## O QUE FAZER
De acordo com o trecho da página, o que foi a principal vilã da pandemia?

## TRECHO DA PÁGINA
------
A gente se sente muito mal quando perde um paciente, se sente impotente, e não dá para chegar em casa triste, porque o marido, filho, ninguém tem nada a ver com isso. Então o primeiro desafio para os profissionais da saúde foi fazer um trabalho interno, de separar as coisas que acontecem no hospital e fora dele.
A minha sensação pessoal é a de que eu estou sempre devendo para todo mundo. Sinto que eu devo com meus pais, meu marido, meu filho, amigos, jornalistas, meus pacientes. A gente acaba achando que poderia estar fazendo mais, ou estar mais presente, isso é impossível.
Um amigo meu sempre me fala: "Quem abraça muito, aperta pouco". E eu me sinto assim. Na pandemia, eu abracei de corpo e alma a profissão. Lembro que o momento mais crítico que vivi foi no Emílio Ribas, quando estávamos com a UTI totalmente lotada -e infelizmente estamos caminhando para isso de novo. Recebíamos pedidos e mais pedidos de internação de pacientes, de transferências, de pessoas que você até conhecia, ou colegas que estavam desesperados, e simplesmente não tinha espaço para isso. Por isso, me incomoda acompanhar o crescimento do negacionismo e ver pessoas subestimando a importância do que está acontecendo. Os profissionais da saúde estão exaustos e as pessoas seguem minimizando a doença.
Depois da apresentação sobre a vacina, houve críticas sobre a ausência dos dados primários e taxas específicas sobre o resultado obtido com os voluntários. A senhora teve acesso a esses dados? Pode nos contar?
Não, não tive acesso a esses dados. Estou extremamente curiosa. Esses números não foram abertos, mas espero que depois que eles forem entregues para Anvisa, essas informações sejam divulgadas. O resultado é muito bacana, mas eu preciso entender melhor os dados, entender o que é aquela taxa de eficácia.
Por exemplo, não dá para falar em 100% de eficácia para casos graves, porque eu não sei quantos casos graves tiveram no grupo placebo e quanto tiveram no grupo de vacinados.
Em um vídeo publicado nas suas redes sociais, você deseja que 2021 seja um ano em que a política partidária não interfira nas evidências da ciência. Na sua opinião, como a política afetou o combate à pandemia?
A política foi a principal vilã da pandemia. Desde o começo houve uma negação com relação à prevenção - o uso das máscaras, por exemplo, a diagnósticos - porque achavam que não era necessário ter teste, e ao tratamento - quando você fala para a população que tem uma droga mágica que, infelizmente, não era mágica.
Agora, existe uma negação com a vacina. Eu nunca tinha visto isso. Nunca tinha visto autoridade apresentar caixa de remédio, caixa de vacina, nada disso. O Brasil fez um papel muito feio nessa pandemia, a gente podia ter evitado muito mais mortes do que aconteceram se a gente tivesse informação e uma comunicação mais responsável.
------
## DADOS DO EXERCÍCIO
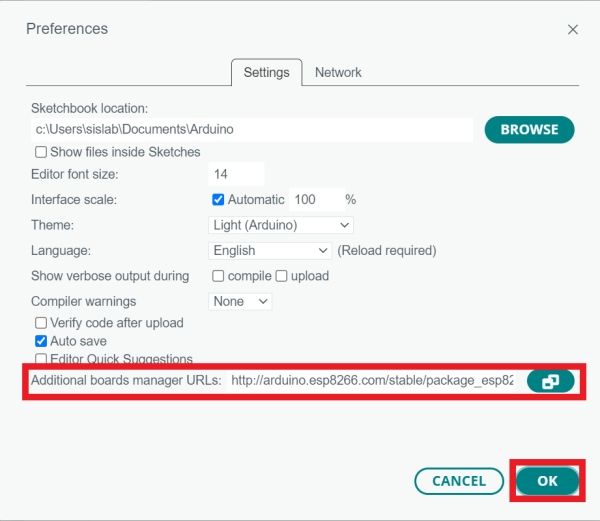Switch to the Network tab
------
## RESPOSTA DO EXERCÍCIO
A política.